=== Prompt ===
Could you return the whole listing exactly?

=== Information given ===

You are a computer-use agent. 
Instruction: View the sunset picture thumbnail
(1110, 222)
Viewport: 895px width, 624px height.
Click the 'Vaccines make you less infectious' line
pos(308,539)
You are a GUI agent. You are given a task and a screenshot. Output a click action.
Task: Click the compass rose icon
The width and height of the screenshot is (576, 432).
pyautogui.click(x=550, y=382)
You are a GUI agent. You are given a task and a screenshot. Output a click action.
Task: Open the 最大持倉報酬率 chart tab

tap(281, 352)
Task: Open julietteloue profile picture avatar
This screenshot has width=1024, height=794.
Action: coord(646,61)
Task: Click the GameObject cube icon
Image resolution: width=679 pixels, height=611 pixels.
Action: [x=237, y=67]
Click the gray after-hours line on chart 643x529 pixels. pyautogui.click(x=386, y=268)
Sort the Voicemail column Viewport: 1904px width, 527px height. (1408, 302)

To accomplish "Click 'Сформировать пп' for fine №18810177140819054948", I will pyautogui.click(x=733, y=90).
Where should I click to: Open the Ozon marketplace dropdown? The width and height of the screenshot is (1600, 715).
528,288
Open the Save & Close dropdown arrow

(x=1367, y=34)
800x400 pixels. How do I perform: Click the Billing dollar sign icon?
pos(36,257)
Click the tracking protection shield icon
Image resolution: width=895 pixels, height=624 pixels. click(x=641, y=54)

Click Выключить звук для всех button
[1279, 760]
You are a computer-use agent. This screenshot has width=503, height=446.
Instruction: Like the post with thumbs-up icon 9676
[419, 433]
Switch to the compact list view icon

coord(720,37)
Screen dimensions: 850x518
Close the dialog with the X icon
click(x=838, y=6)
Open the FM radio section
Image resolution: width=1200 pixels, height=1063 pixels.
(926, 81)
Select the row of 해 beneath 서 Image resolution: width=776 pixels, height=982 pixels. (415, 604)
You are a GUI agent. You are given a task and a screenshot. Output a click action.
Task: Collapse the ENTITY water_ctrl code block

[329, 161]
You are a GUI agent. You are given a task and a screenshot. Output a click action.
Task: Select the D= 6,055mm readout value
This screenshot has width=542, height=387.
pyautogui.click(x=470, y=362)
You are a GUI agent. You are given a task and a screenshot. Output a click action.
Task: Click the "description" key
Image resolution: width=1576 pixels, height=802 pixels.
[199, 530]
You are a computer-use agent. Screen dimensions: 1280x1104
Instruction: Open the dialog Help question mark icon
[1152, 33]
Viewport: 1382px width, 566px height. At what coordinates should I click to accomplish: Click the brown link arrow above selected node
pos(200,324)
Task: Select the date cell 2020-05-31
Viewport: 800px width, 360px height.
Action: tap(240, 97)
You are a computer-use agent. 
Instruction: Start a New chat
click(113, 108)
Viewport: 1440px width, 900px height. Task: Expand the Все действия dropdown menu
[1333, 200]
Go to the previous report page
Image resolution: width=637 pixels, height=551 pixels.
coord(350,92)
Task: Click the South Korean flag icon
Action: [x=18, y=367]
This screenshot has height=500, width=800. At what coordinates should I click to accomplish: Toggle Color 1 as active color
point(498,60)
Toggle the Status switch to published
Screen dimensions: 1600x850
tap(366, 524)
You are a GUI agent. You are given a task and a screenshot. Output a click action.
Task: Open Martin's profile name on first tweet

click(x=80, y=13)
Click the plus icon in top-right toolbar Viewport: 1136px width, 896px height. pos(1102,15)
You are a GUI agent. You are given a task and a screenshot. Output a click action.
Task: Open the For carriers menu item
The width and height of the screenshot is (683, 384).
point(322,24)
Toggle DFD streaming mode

=== Solution for this exercise ===
You are a computer-use agent. 
Instruction: View the sunset picture thumbnail
(1110, 222)
Viewport: 895px width, 624px height.
Click the 'Vaccines make you less infectious' line
pos(308,539)
You are a GUI agent. You are given a task and a screenshot. Output a click action.
Task: Click the compass rose icon
The width and height of the screenshot is (576, 432).
pyautogui.click(x=550, y=382)
You are a GUI agent. You are given a task and a screenshot. Output a click action.
Task: Open the 最大持倉報酬率 chart tab

tap(281, 352)
Task: Open julietteloue profile picture avatar
This screenshot has width=1024, height=794.
Action: coord(646,61)
Task: Click the GameObject cube icon
Image resolution: width=679 pixels, height=611 pixels.
Action: [x=237, y=67]
Click the gray after-hours line on chart 643x529 pixels. pyautogui.click(x=386, y=268)
Sort the Voicemail column Viewport: 1904px width, 527px height. (1408, 302)

To accomplish "Click 'Сформировать пп' for fine №18810177140819054948", I will pyautogui.click(x=733, y=90).
Where should I click to: Open the Ozon marketplace dropdown? The width and height of the screenshot is (1600, 715).
528,288
Open the Save & Close dropdown arrow

(x=1367, y=34)
800x400 pixels. How do I perform: Click the Billing dollar sign icon?
pos(36,257)
Click the tracking protection shield icon
Image resolution: width=895 pixels, height=624 pixels. click(x=641, y=54)

Click Выключить звук для всех button
[1279, 760]
You are a computer-use agent. This screenshot has width=503, height=446.
Instruction: Like the post with thumbs-up icon 9676
[419, 433]
Switch to the compact list view icon

coord(720,37)
Screen dimensions: 850x518
Close the dialog with the X icon
click(x=838, y=6)
Open the FM radio section
Image resolution: width=1200 pixels, height=1063 pixels.
(926, 81)
Select the row of 해 beneath 서 Image resolution: width=776 pixels, height=982 pixels. (415, 604)
You are a GUI agent. You are given a task and a screenshot. Output a click action.
Task: Collapse the ENTITY water_ctrl code block

[329, 161]
You are a GUI agent. You are given a task and a screenshot. Output a click action.
Task: Select the D= 6,055mm readout value
This screenshot has width=542, height=387.
pyautogui.click(x=470, y=362)
You are a GUI agent. You are given a task and a screenshot. Output a click action.
Task: Click the "description" key
Image resolution: width=1576 pixels, height=802 pixels.
[199, 530]
You are a computer-use agent. Screen dimensions: 1280x1104
Instruction: Open the dialog Help question mark icon
[1152, 33]
Viewport: 1382px width, 566px height. At what coordinates should I click to accomplish: Click the brown link arrow above selected node
pos(200,324)
Task: Select the date cell 2020-05-31
Viewport: 800px width, 360px height.
Action: tap(240, 97)
You are a computer-use agent. 
Instruction: Start a New chat
click(113, 108)
Viewport: 1440px width, 900px height. Task: Expand the Все действия dropdown menu
[1333, 200]
Go to the previous report page
Image resolution: width=637 pixels, height=551 pixels.
coord(350,92)
Task: Click the South Korean flag icon
Action: [x=18, y=367]
This screenshot has height=500, width=800. At what coordinates should I click to accomplish: Toggle Color 1 as active color
point(498,60)
Toggle the Status switch to published
Screen dimensions: 1600x850
tap(366, 524)
You are a GUI agent. You are given a task and a screenshot. Output a click action.
Task: Open Martin's profile name on first tweet

click(x=80, y=13)
Click the plus icon in top-right toolbar Viewport: 1136px width, 896px height. pos(1102,15)
You are a GUI agent. You are given a task and a screenshot. Output a click action.
Task: Open the For carriers menu item
The width and height of the screenshot is (683, 384).
point(322,24)
Toggle DFD streaming mode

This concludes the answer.